16.06.25 - 22.06.25 | Drift Lattice at Art Basel Parcours at Fischerstube, Merian Hotel, Basel, CH.
On view from 16 June, 2025 till 22 June, 2025
Visiting hours : 10am - 8pm
The 2025 edition of Parcours is curated for the second time by Stefanie Hessler, Director of Swiss Institute New York. Art Basel’s free public sector is conceived as a curated exhibition that unfolds throughout empty stores and operational shops, a hotel, an underpass, an office building, the river front, and other quotidian spaces in Basel. Hessler’s curatorial concept “Second Nature” focuses on artistic projects that explore the blurry boundaries between nature and artifice, original and repetition, habits and interruptions through the unexpected, including sensory perceptions beyond the visual. Presenting over 20 ambitious, largely new and site-responsive projects by emerging artists alongside influential historic positions, this edition of Parcours is distinctly intergenerational.
“Second Nature” is a term that refers to deeply engrained habits, customs, and rituals. In Parcours, the expression is explored through multivalent interpretations. Several artists question what is perceived as natural, examining apparently unchangeable patterns as well as the supernatural, artificiality, and subverted expectations. A selection of projects focuses on the incessantly proliferating loops of images and information as contemporary rituals shaping attitudes and desires. Various artists explore storytelling throughout the ages and media, from analog and animalistic fables to algorithmically powered narratives shaping nature and culture, or what is considered natural and true. Again others engage spaces charged with the interplay of personal memory and historic narratives. Finally, several projects address the valuation of bodies and life between flesh, commodity, and artifact.

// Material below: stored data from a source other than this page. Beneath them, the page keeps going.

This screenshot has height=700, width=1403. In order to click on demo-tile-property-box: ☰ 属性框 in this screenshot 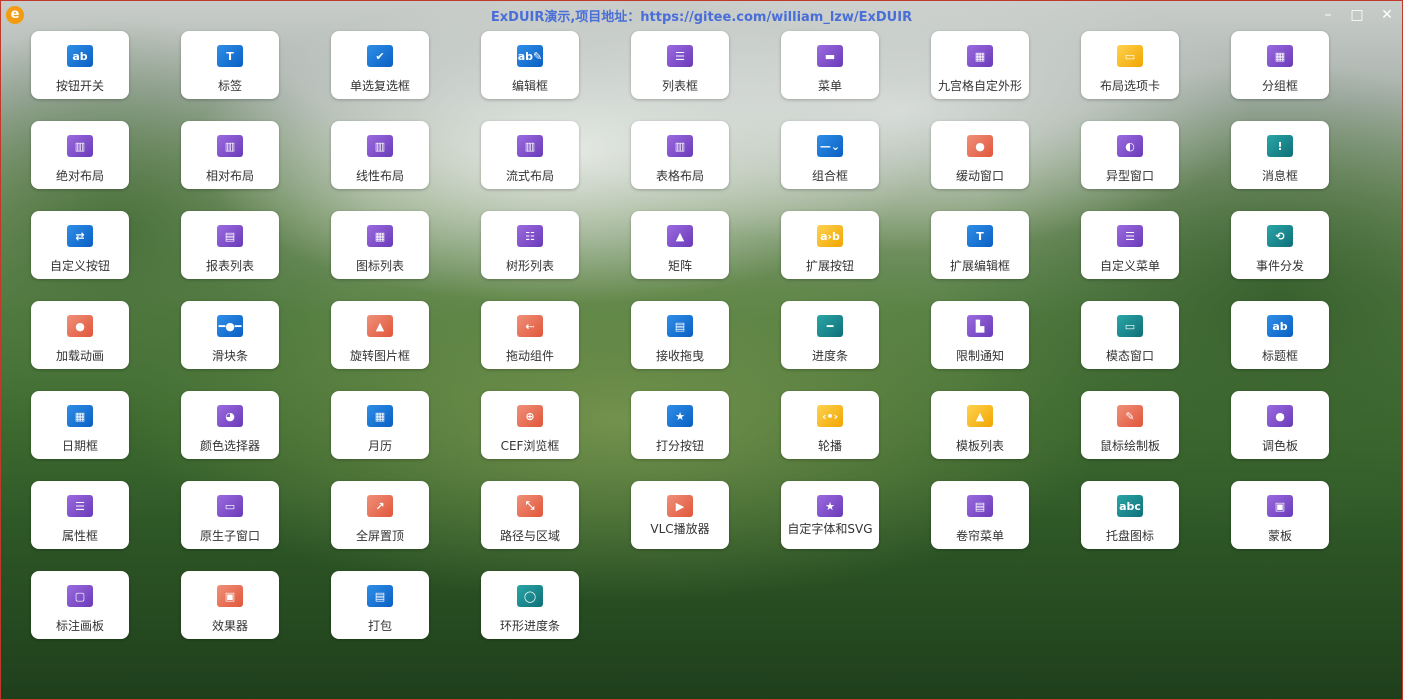, I will do `click(80, 515)`.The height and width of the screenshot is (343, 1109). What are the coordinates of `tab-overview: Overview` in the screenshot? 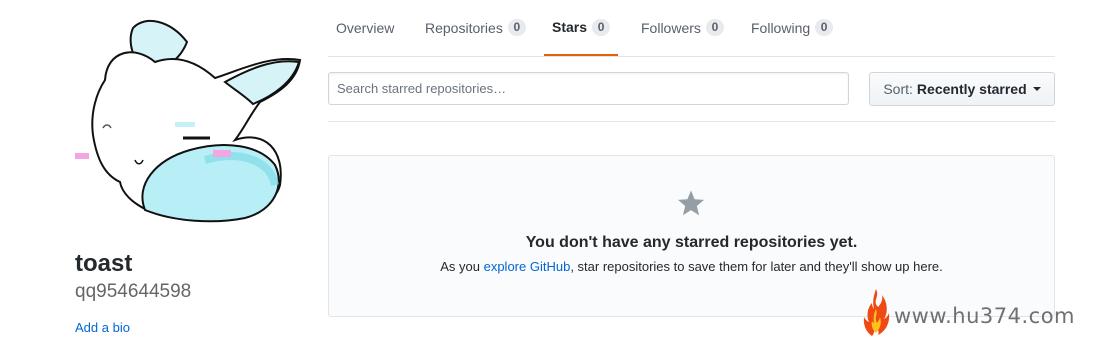 It's located at (365, 28).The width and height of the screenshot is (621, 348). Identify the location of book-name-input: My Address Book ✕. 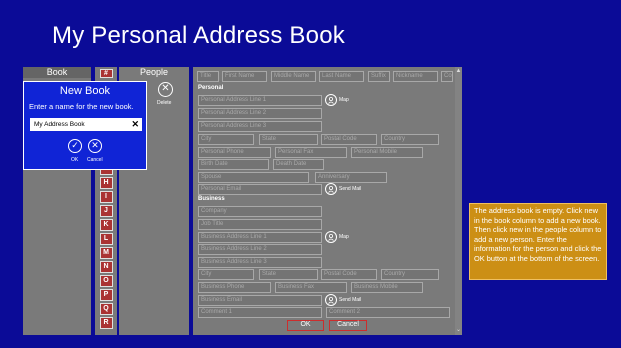
(86, 124).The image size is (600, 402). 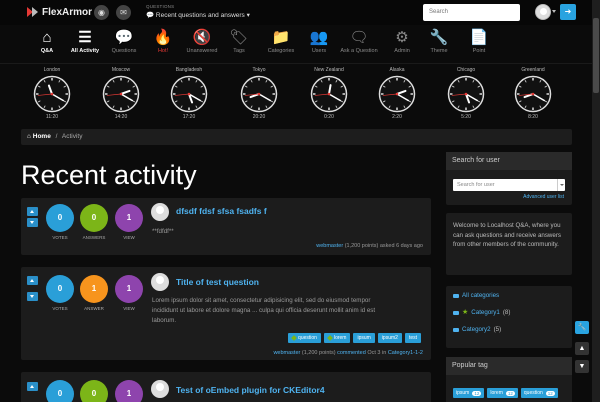 I want to click on meta-when: 6 days ago, so click(x=410, y=246).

Theo Triantafyllidis’ new work Drift Lattice, an immersive simulation of an underwater ecosystem where marine life and synthetic debris intertwine, is presented by The Breeder, in collaboration with Meredith Rosen Gallery. Aquatic species navigate through masses of seaweed, nets, and plastics, alongside cleanup drones that attempt to restore balance. This evolving digital environment subtly responds to real-time climate and ecological data, reflecting the fragile state of global marine ecosystems. Through this intricate simulation, Drift Lattice questions the boundaries between life and lifelikeness, natural and artificial, prompting viewers to consider the evolving interplay between these forces in an era of ecological uncertainty. The subtle responsiveness of the system to real-world data not only underscores the immediacy of ecological challenges but also serves as a speculative barometer, tracking humanity’s ongoing impact on ocean health.
About the work:
Drift Lattice, 2025
Theo Triantafyllidis
Live Simulation
3X 55” HD Displays (16:27 Aspect Ratio), Speakers, Gaming PC, Internet Connection
Music by Diego Navarro
Octopus Behaviour by Miles Peyton
Edition of 3+2APs
Screen Recording - Development Stills
Drift Lattice invites viewers into a simulation of a vast, swirling underwater ecosystem where marine life and synthetic debris coexist in a complex, evolving environment. Aquatic species - crabs, fishes, and diving birds - move amidst entangled masses of seaweed, fishing nets, and discarded plastics, while autonomous cleanup drones navigate the currents, working to untangle and collect the detritus. The simulation’s dynamic state is continuously influenced by real-time data from global climate monitoring networks and oceanic research programs, mirroring the precarious health of real-world marine ecosystems and emphasizing the urgency of ecological action.
This work continues Theo Triantafyllidis’s exploration of simulated ecosystems, following BugSim (Pheromone Spa) (2022), currently on view at the Whitney Museum's Shifting Landscapes exhibition. In BugSim, a microscopic world unfolds within a glass terrarium, where ants, bees, and other insects work together in a delicately balanced closed system, simulating the cycles necessary for environmental repair. Drift Lattice expands this inquiry to an oceanic scale, exploring resilience and entropy within a synthetic marine environment.
The installation draws on concepts from James Bridle's Ways of Being and Holly Jean Buck’s After Geoengineering, reflecting on the distinct intelligences of human, artificial, and natural systems. By highlighting their interdependencies, the work underscores the necessity for collaboration between these modes of intelligence in addressing ecological challenges. It also touches on Buck’s discussion of large-scale oceanic interventions, such as kelp farms for carbon capture, positioning Drift Lattice as a speculative response to real-world environmental crises.
Through this intricate simulation, Drift Lattice questions the boundaries between life and lifelikeness, natural and artificial, prompting viewers to consider the evolving interplay between these forces in an era of ecological uncertainty. The subtle responsiveness of the system to real-world data not only underscores the immediacy of ecological challenges but also serves as a speculative barometer, tracking humanity’s ongoing impact on ocean health.